> **Task A**
In the mailing-list thread about the Xen DMA patches, which branch contains the patches rebased on top of 3.16?
> **Task B**
Write the next part of the mailing-list thread about the Xen DMA patches, picking up after its final message.

> **Text passage**
I think you can cherry-pick my three patches to your tree which contains
Stefano's patches. It's probably easier because Stefano's patches are
not yet in mainline while my patches should be able to apply to 3.16
mainline kernel without much effort.

I've rebased my patches on top of 3.16, in for-thomas2 branch.

Wei.

> > Wei.
> >
> >>
> >> > +           outer_inv_range(handle, handle + size);
> >> > +
> >> > +   dma_cache_maint(handle & PAGE_MASK, handle & ~PAGE_MASK, size, dir, dmac_unmap_area);
> >> > +}
> 
> 
> 
> -- 
> Dr Thomas Leonard        http://0install.net/
> GPG: 9242 9807 C985 3C07 44A6  8B9A AE07 8280 59A5 3CC1
> GPG: DA98 25AE CAD0 8975 7CDA  BD8E 0713 3F96 CA74 D8BA
Thomas Leonard Aug. 8, 2014, 4:01 p.m. UTC | #5
On 8 August 2014 16:00, Wei Liu <wei.liu2@citrix.com> wrote:
> On Fri, Aug 08, 2014 at 03:49:26PM +0100, Thomas Leonard wrote:
>> On 8 August 2014 15:38, Wei Liu <wei.liu2@citrix.com> wrote:
>> > On Fri, Aug 08, 2014 at 03:32:41PM +0100, Stefano Stabellini wrote:
>> >> On Fri, 1 Aug 2014, Stefano Stabellini wrote:
>> >> > +static void __xen_dma_page_dev_to_cpu(struct device *hwdev, dma_addr_t handle,
>> >> > +           size_t size, enum dma_data_direction dir)
>> >> > +{
>> >> > +   /* Cannot use __dma_page_dev_to_cpu because we don't have a
>> >> > +    * struct page for handle */
>> >> > +
>> >> > +   if (dir == DMA_TO_DEVICE)
>> >>
>> >> This should be:
>> >>     if (dir != DMA_TO_DEVICE)
>> >>
>> >> Thomas, could you please confirm that with this small fix
>> >> http://pastebin.com/FPRf7pgL goes away?
>> >>
>> >
>> > Thomas, please try this fix with my ref-counting patch.
>> >
>> > The old "working" version might actually cover this latent bug due to
>> > it's long delay.
>>
>> I'm not sure how to apply this. The function
>> "__xen_dma_page_dev_to_cpu" doesn't appear in your "for-thomas"
>> branch. If you push the change to that branch I can test it.
>>
>
> I think you can cherry-pick my three patches to your tree which contains
> Stefano's patches. It's probably easier because Stefano's patches are
> not yet in mainline while my patches should be able to apply to 3.16
> mainline kernel without much effort.
>
> I've rebased my patches on top of 3.16, in for-thomas2 branch.

OK, that works for me! I tried starting the quickly-exiting VM a few
times and it didn't break anything, and my queue service served up the
file too. Thanks!

(for reference, this is the exact commit I tested:
https://github.com/talex5/linux/commit/026c61c9649e0ef30546222a429a1b11ae7a7555)

> **Records**
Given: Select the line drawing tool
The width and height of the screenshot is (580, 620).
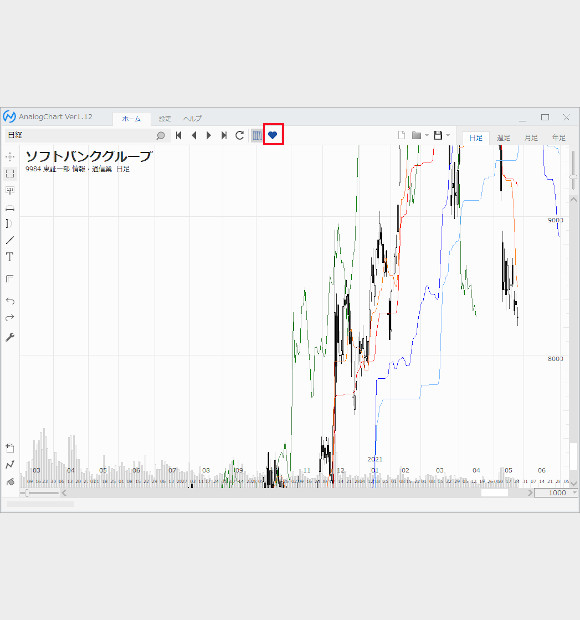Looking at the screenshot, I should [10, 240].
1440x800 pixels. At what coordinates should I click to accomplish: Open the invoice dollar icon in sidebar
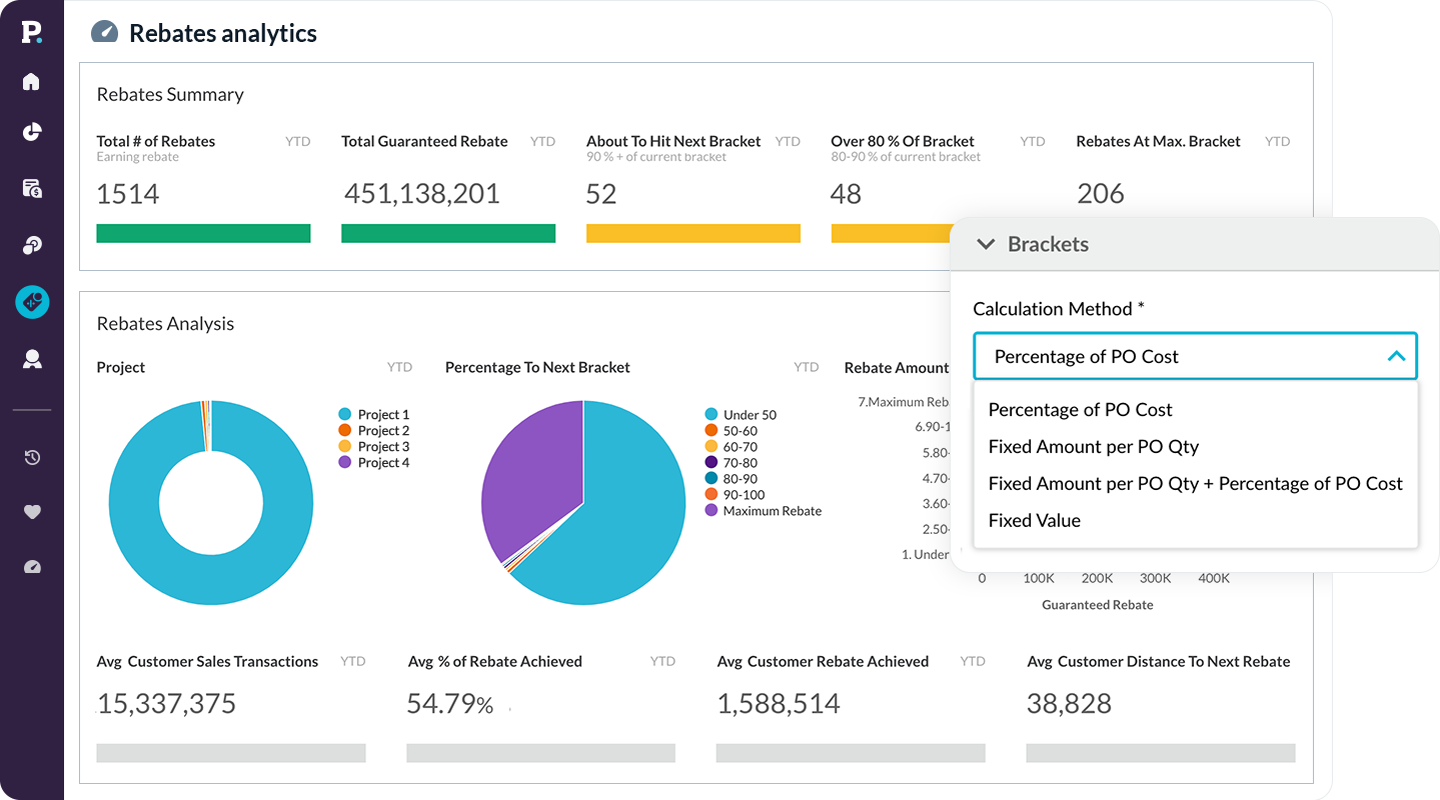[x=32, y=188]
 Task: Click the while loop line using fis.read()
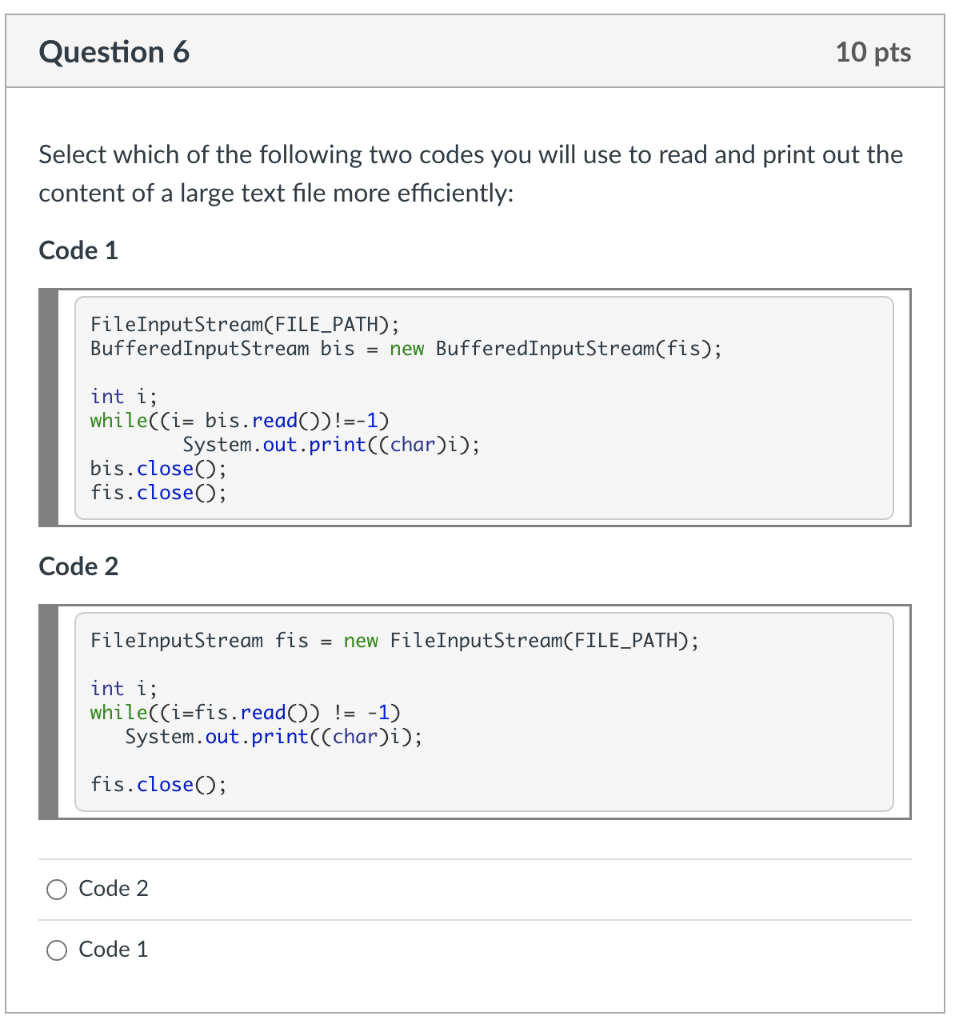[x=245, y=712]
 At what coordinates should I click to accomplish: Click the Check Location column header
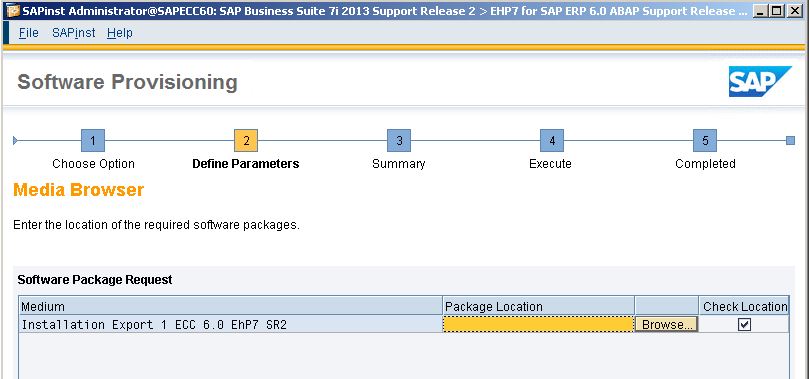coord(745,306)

--

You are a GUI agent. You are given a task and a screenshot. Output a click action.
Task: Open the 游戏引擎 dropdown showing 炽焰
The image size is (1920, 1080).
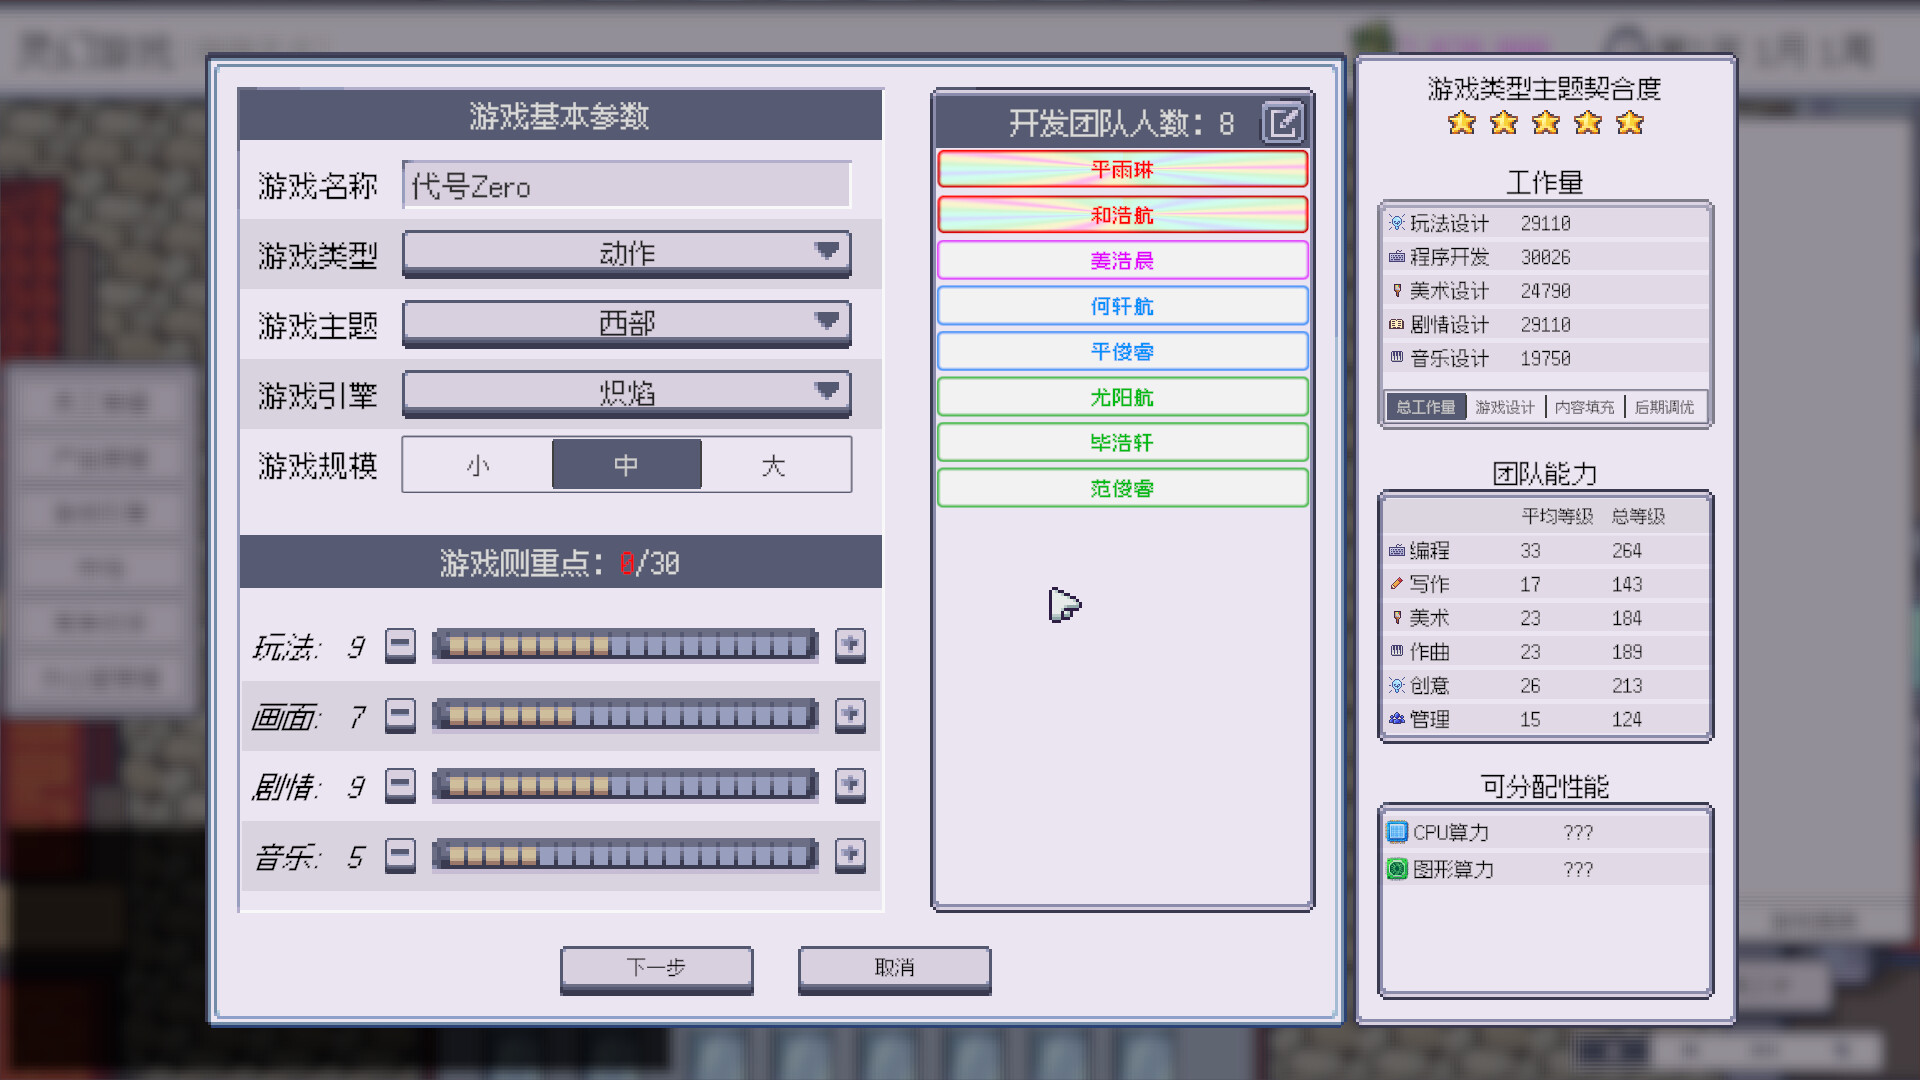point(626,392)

> **Task answer A**
The for-thomas2 branch.

> **Task answer B**
Wei Liu Aug. 8, 2014, 4:12 p.m. UTC | #6
On Fri, Aug 08, 2014 at 05:01:42PM +0100, Thomas Leonard wrote:
[...]
> OK, that works for me! I tried starting the quickly-exiting VM a few
> times and it didn't break anything, and my queue service served up the
> file too. Thanks!
> 
> (for reference, this is the exact commit I tested:
> https://github.com/talex5/linux/commit/026c61c9649e0ef30546222a429a1b11ae7a7555)
> 

Thanks for testing.

I will submit my network driver patches shortly.

Wei.
Stefano Stabellini Aug. 8, 2014, 4:52 p.m. UTC | #7
On Fri, 8 Aug 2014, Thomas Leonard wrote:
> On 8 August 2014 16:00, Wei Liu <wei.liu2@citrix.com> wrote:
> > On Fri, Aug 08, 2014 at 03:49:26PM +0100, Thomas Leonard wrote:
> >> On 8 August 2014 15:38, Wei Liu <wei.liu2@citrix.com> wrote:
> >> > On Fri, Aug 08, 2014 at 03:32:41PM +0100, Stefano Stabellini wrote:
> >> >> On Fri, 1 Aug 2014, Stefano Stabellini wrote:
> >> >> > +static void __xen_dma_page_dev_to_cpu(struct device *hwdev, dma_addr_t handle,
> >> >> > +           size_t size, enum dma_data_direction dir)
> >> >> > +{
> >> >> > +   /* Cannot use __dma_page_dev_to_cpu because we don't have a
> >> >> > +    * struct page for handle */
> >> >> > +
> >> >> > +   if (dir == DMA_TO_DEVICE)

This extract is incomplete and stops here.